Это был удивительный в своём цинизме «воспитательный» тандем: диктатура официального начальства сверху и жестокая деспотия снизу – со стороны бывших, бессовестно обворовывавших и терроризировавших тех, кто помладше и слабее. Директриса ловко ухитрялась «не замечать» этого вопиющего безобразия. Это был поразительный преступный симбиоз – внешне всё пристойно, а изнутри…
Конечно, между директрисой и бывшими личные отношения были «ножевые». Но когда дело касалось «контингента», она меняла ориентиры на сто восемьдесят градусов – начальству нужны были уголовно настроенные бывшие, ведь запуганные дети прибегут к ней искать защиты…
И её власть только усилится.
А им, бывшим, было на руку её бросовое отношение к детдомовскому хозяйству. Для бывших это служило оправданием – в большей степени моральным – их собственного поведения. Для директрисы же бывшие являлись теми козлами отпущения, на которых при случае можно было списать любую пропажу или недостачу: воровство и мздоимство здесь процветало…

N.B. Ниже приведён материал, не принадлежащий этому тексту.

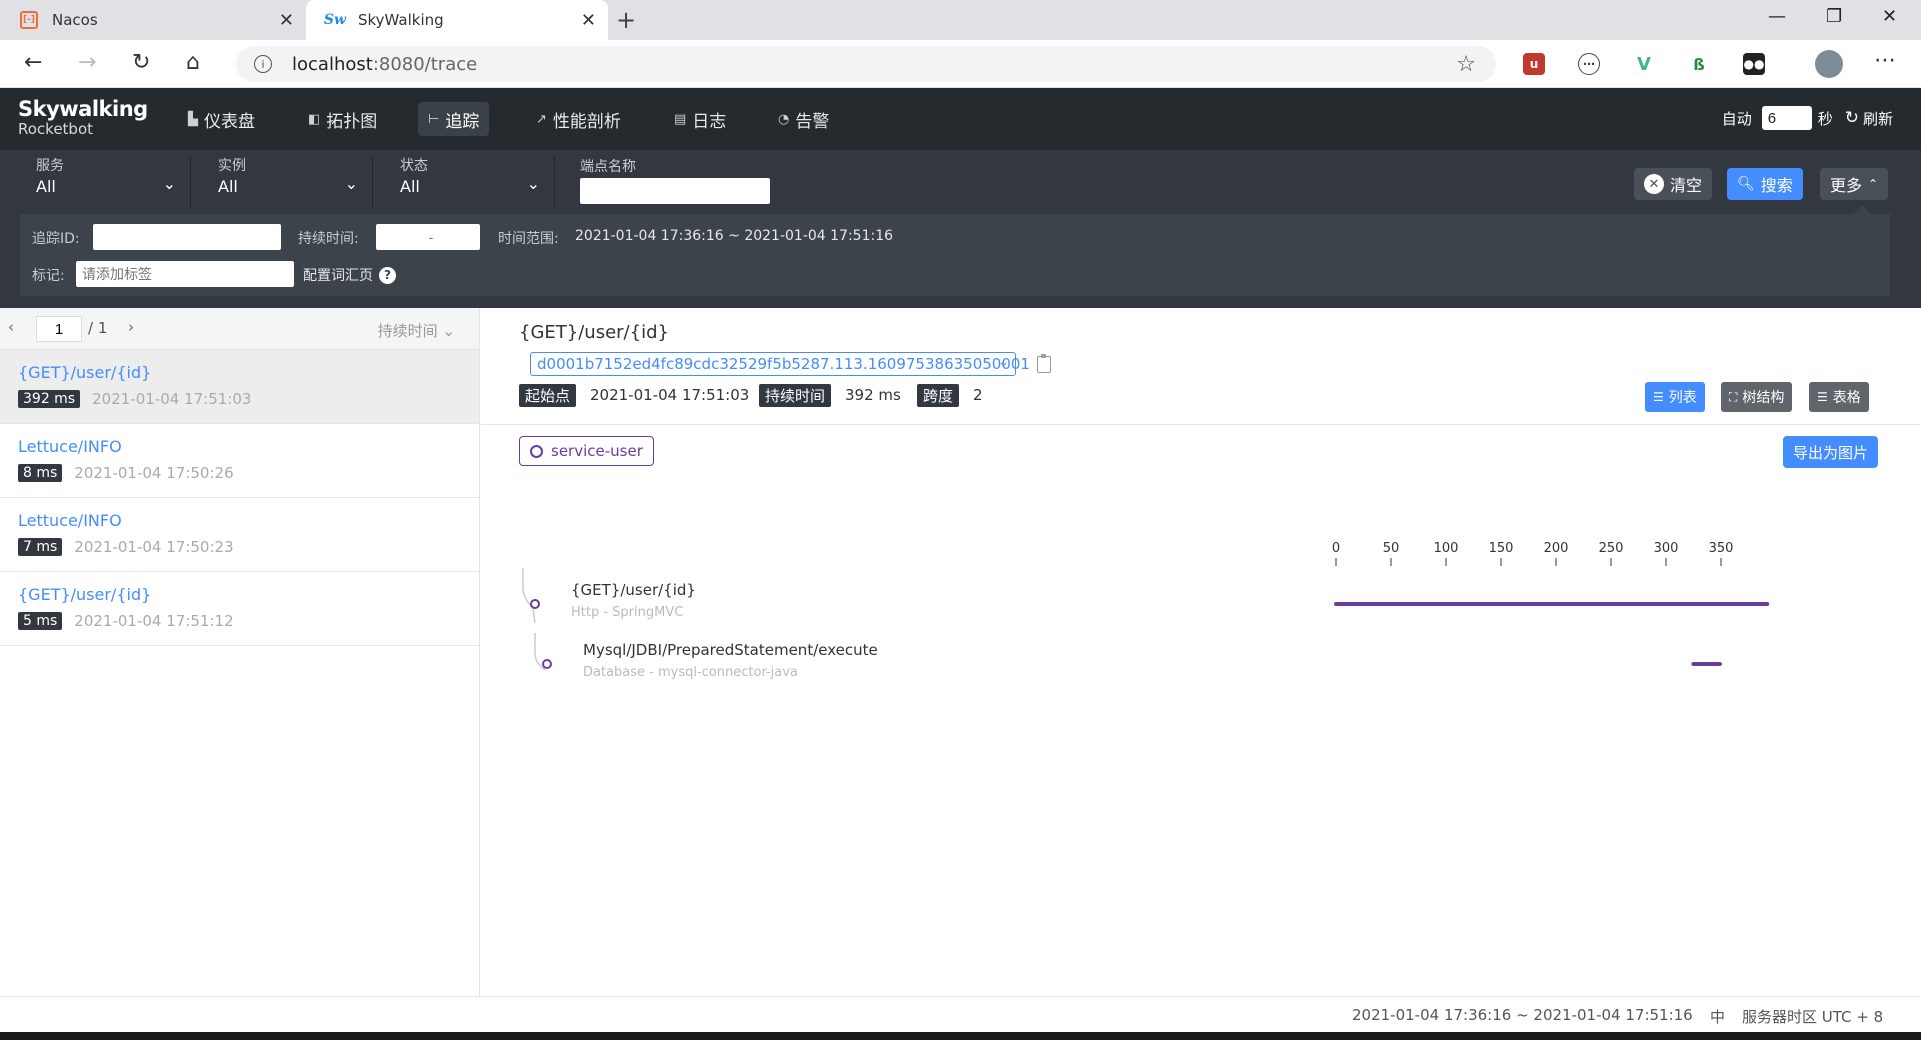 Image resolution: width=1921 pixels, height=1040 pixels. I want to click on trace-list-item: {GET}/user/{id} 5 ms 2021-01-04 17:51:12, so click(240, 609).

Воспитанники детского дома, поначалу огульно ненавидя и «верхи» и «низы» эшелонов деспотической власти, оставались практически беззащитными между молотом и наковальней.
В этой ситуации самые сообразительные быстро смекали, какому богу надобно служить, и охотно шли в шестерки к бывшим, а то – и к самой Людмиле Семёновне. Уже к десяти-двенадцати годам они хорошо усваивали нормы детдомовской этики – здесь царит закон джунглей, если не ты сверху, то – тебя подомнут…
У Людмилы Семеновны везде были связи, и довольно влиятельные. Городские власти ей во всем потакали. По этой причине противоречить ей считалось опасным. Однако действовала она хитро и тонко: уберечься от её немилости было просто невозможно. Не по нраву пришелся – дело труба. Нет, конечно, не совсем чтобы «скатертью дорога», но – «мы вас не задерживаем»…
Вот и весь разговор, качать права полная бессмыслица.
Вообще она бесподобно умела унизить подчиненного, сохраняя при этом видимость приличия в обхождении. Придраться не к чему. Если, конечно, считала нужным. Редко-редко позволяла себе (особенно в первые месяцы моего здесь присутствия) банально срываться. Она умела сохранять лицо, тут уже сказать нечего.
.. Итак, ещё один день подошёл к концу – а я всё ещё жива. И даже кое-что успела полезное сделать: повесила полки в отрядной – любуюсь… Просто кошмар до чего криво! А всё равно приятно – висят ведь, не падают. Шурупов под рукой не оказалось, а гвозди держали плохо, приходилось заколачивать всё более длинные и толстые… Разворотила полстены, пока повесила эти злосчастные полки. Последний гвоздь торжественно забила под бой курантов.